Vom Klang des Namens her hat die nordfranzösische Stadt Roubaix nichts Abschreckendes. Man denkt an das renommierte Radrennen Paris-Roubaix, oder an die einstige Blüte der Textilindustrie.
Keine Bilderbuch-Stadt
Aber gleich die ersten Bilder des Films «Roubaix, une lumière» räumen mit verklärenden Ideen auf: Nachts brennt ein geparktes Auto, Betrunkene streiten sich vor einem Hauseingang. Auf dem Polizeiposten behauptet einer, er sei von Islamisten mit einem Schweissbrenner angegriffen worden.
Der aus Roubaix stammende französische Filmemacher Arnaud Desplechin ist weder bekannt für Krimis noch für Sozialrealismus. In der Regel spielen seine Autorenfilme in bürgerlichen Kreisen und tragen stark autobiografische Züge.
Wie einst François Truffaut lässt er gern ein Alter Ego seiner eigenen Person auftreten. Doch aus seinem neuen Film hält er die eigene Biografie heraus. Bis auf die ihm vertraute Kulisse: Der Film dreht sich um einen Kriminalfall, der sich 2002 dort ereignet hat.
Ein Mord, zwei Verdächtige
Es geht um einen mutwillig gelegten Hausbrand und um die Leiche einer alten Frau, die nicht an einer Rauchvergiftung gestorben ist.
Zwei junge Nachbarinnen (Léa Seydoux und Sara Forestier) werden als Zeuginnen aufgeboten. Aber weil sich die beiden drogensüchtigen Frauen auffällig defensiv verhalten und sich mit ihren Aussagen rasch in Widersprüche verstricken, geraten sie ins Zentrum der Investigation.
Wer lügt, muss büssen
Die Ermittlungen leitet Hauptkommissar Yacoub Daoud (Roschdy Zem). Er erweist sich als ein empathischer Polizist, der nicht nur Geständnisse herauspresst, sondern den verhörten Personen auch ihre Optionen erklärt.

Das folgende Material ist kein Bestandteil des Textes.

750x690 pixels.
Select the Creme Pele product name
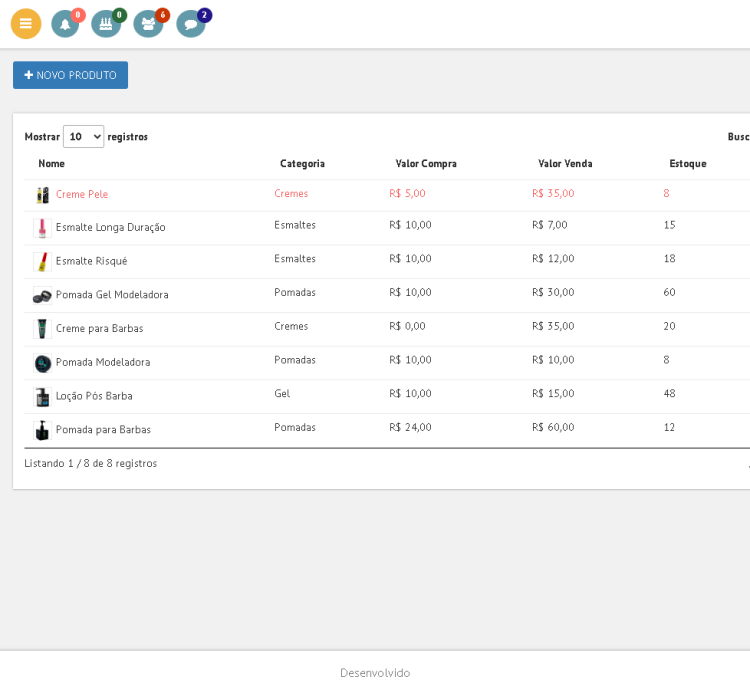pyautogui.click(x=82, y=195)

Daoud stammt selbst aus Roubaix. Er kennt die gefährlichen Stadviertel. Er weiss, wie die Leute ticken. Auch diesen beiden Frauen macht er schnell klar: Wenn ihr lügt, dann wird es für euch noch viel schlimmer.
Ein weiser Detektiv
Inwieweit die beiden Frauen Mitwisserinnen oder gar Mittäterinnen waren, ist derweil nicht entscheidend für den Spannungsbogen des Films. Arnaud Desplechin geht es um eine Milieustudie.
Vor allem aber geht es ihm um den hochmoralischen Charakter des Kommissars Daoud, und um dessen Arbeitsweise: Wie er nachbohrt, wie er beschwichtigt, wie er manchmal pragmatische Drohungen ausspricht und trotzdem immer mitfühlt.

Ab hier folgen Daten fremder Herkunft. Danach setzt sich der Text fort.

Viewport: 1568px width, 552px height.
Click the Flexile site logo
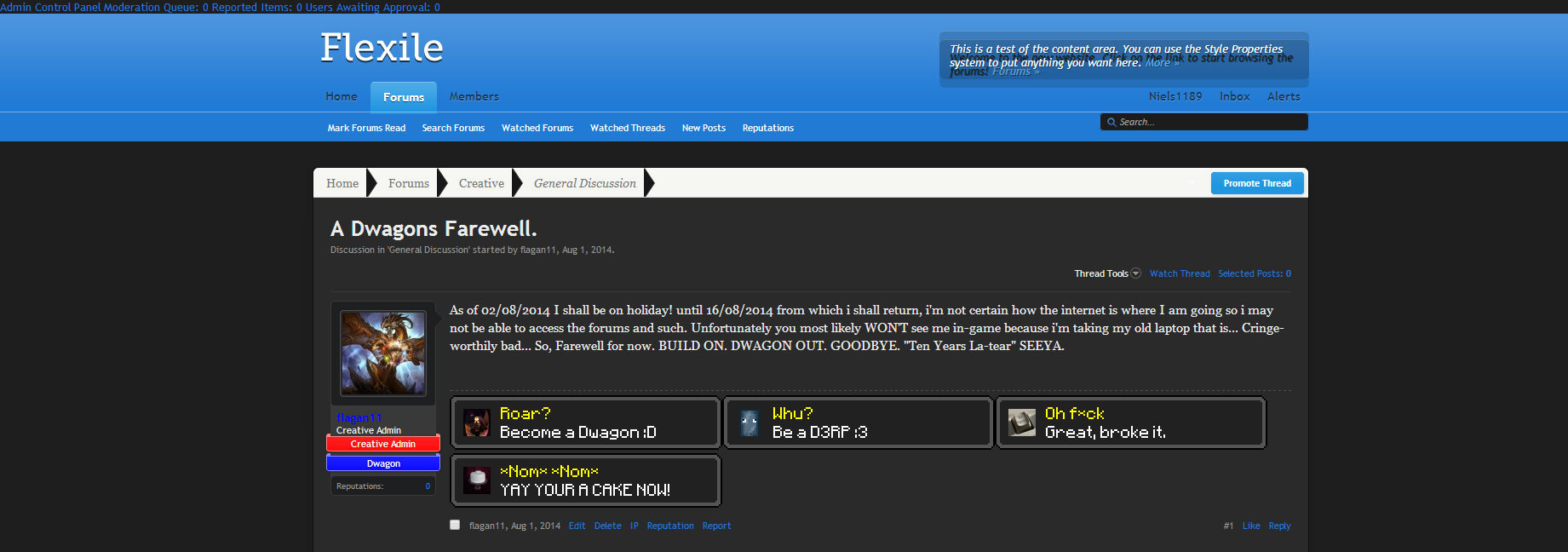tap(382, 48)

«In allen brennt ein Licht»
Roschdy Zem verkörpert diesen Daoud mit viel Charisma und reichlich Autorität – als eine Art moderner Kommissar Maigret.
Im Gespräch erklärt Regisseur Desplechin die nahezu biblische Dimension seiner Figur wie folgt: «Daoud glaubt fest daran, dass alle Menschen – ob Opfer oder Täter – eine Seele haben. Unabhängig von den sozialen Schichten brennt in allen ein Licht. Und dieses Licht zu finden und es freizusetzen, ist Daouds Arbeit.»

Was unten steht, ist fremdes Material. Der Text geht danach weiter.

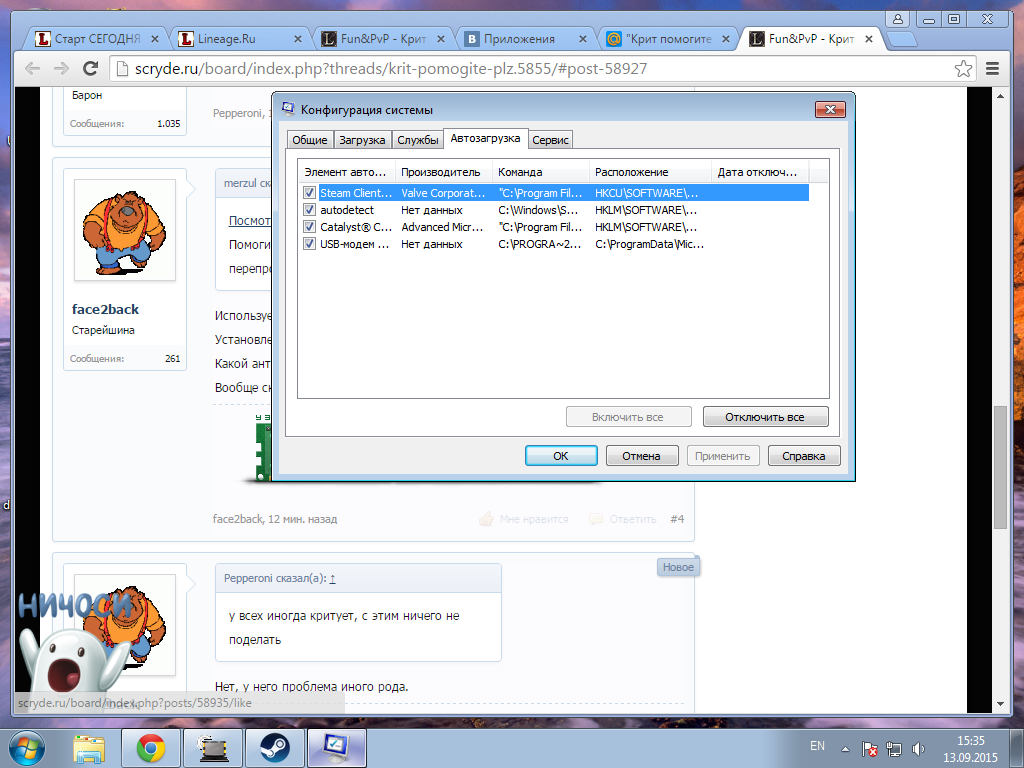Viewport: 1024px width, 768px height.
Task: Disable USB-модем startup entry checkbox
Action: (310, 244)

Der lange Weg zur Wahrheit
«Roubaix, une lumière» ist mit seinen 120 Minuten etwas zu lang geraten. Aber vor allem die zweite Hälfte lebt von der präzisen Beobachtung, wie Daoud zielgerichtet und schichtenweise die Wahrheit freilegt.
Die Wahrheit selbst ist zu diesem Zeitpunkt für das Publikum kaum noch interessant. Die Art und Weise hingegen, wie zu ihr gefunden wird, dafür umso mehr.